■ Work instructions:
Below are the records; copy each line in which "dimensions" can be found.

---

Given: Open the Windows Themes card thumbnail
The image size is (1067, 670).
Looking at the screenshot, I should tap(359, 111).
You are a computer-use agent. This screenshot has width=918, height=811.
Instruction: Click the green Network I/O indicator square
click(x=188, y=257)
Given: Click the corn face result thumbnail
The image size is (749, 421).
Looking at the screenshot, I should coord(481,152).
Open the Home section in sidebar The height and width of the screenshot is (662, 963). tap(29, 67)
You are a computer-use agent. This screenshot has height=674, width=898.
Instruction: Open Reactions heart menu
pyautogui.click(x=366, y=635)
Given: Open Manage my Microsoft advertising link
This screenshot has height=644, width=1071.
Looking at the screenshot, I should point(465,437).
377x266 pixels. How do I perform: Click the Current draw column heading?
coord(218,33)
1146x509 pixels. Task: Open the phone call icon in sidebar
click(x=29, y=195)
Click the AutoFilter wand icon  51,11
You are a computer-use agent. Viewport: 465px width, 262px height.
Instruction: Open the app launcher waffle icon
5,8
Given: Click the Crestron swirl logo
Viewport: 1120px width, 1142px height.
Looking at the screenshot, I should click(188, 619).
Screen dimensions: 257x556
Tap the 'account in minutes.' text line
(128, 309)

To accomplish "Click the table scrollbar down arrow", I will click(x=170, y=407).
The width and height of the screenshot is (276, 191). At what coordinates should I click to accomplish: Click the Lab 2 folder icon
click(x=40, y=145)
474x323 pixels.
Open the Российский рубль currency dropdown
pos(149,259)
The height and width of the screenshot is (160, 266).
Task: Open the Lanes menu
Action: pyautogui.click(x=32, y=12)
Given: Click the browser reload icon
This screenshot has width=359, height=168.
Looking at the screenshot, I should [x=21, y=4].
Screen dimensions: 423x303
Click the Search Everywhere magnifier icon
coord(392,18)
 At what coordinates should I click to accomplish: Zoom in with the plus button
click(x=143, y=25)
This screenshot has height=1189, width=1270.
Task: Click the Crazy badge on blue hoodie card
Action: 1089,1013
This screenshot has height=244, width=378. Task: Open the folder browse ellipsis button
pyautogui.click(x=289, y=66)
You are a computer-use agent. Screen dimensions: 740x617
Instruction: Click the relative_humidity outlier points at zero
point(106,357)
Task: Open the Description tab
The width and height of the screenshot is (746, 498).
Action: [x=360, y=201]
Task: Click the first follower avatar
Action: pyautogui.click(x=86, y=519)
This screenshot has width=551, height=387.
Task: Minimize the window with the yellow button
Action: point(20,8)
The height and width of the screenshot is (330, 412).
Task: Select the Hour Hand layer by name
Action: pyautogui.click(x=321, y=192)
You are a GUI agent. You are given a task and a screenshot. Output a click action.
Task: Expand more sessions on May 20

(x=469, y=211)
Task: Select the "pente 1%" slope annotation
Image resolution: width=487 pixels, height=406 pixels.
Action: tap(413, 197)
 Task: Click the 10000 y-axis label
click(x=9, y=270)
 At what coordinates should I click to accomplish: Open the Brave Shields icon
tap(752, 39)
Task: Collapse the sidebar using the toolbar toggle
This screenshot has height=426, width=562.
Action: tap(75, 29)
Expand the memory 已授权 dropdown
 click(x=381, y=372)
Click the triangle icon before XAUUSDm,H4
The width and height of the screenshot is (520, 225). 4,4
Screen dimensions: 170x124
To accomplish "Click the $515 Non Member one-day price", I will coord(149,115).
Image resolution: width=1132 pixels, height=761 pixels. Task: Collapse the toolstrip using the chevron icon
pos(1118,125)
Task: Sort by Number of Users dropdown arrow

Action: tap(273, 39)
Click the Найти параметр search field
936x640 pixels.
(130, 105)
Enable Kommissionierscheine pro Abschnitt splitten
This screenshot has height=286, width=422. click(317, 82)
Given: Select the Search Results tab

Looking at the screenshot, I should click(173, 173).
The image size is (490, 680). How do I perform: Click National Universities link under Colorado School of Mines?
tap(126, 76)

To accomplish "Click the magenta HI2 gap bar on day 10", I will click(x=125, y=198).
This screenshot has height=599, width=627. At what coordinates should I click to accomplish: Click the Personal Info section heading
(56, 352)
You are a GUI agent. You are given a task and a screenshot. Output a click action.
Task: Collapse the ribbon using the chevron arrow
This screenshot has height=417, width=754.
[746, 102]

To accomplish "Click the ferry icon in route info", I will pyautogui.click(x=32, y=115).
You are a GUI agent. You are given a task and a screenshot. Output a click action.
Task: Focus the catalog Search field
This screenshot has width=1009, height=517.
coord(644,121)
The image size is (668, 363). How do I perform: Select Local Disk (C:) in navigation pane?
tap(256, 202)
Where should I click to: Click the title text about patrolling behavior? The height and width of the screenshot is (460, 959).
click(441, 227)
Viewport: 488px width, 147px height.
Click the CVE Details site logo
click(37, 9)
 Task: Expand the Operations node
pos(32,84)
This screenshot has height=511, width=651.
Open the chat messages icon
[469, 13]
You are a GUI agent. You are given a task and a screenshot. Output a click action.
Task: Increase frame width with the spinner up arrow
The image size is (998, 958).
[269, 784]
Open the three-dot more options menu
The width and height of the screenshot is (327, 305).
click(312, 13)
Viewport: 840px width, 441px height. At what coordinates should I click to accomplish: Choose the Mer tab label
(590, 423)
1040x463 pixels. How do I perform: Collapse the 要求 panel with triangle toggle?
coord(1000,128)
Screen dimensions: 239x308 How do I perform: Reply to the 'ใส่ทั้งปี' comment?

---

■ Your response:
Screen dimensions: 257x556
Screen dimensions: 423x303
You are a computer-use agent. Screen dimensions: 740x617
Screen dimensions: 170x124
Screen dimensions: 239x308 How do I perform: Reply to the 'ใส่ทั้งปี' comment?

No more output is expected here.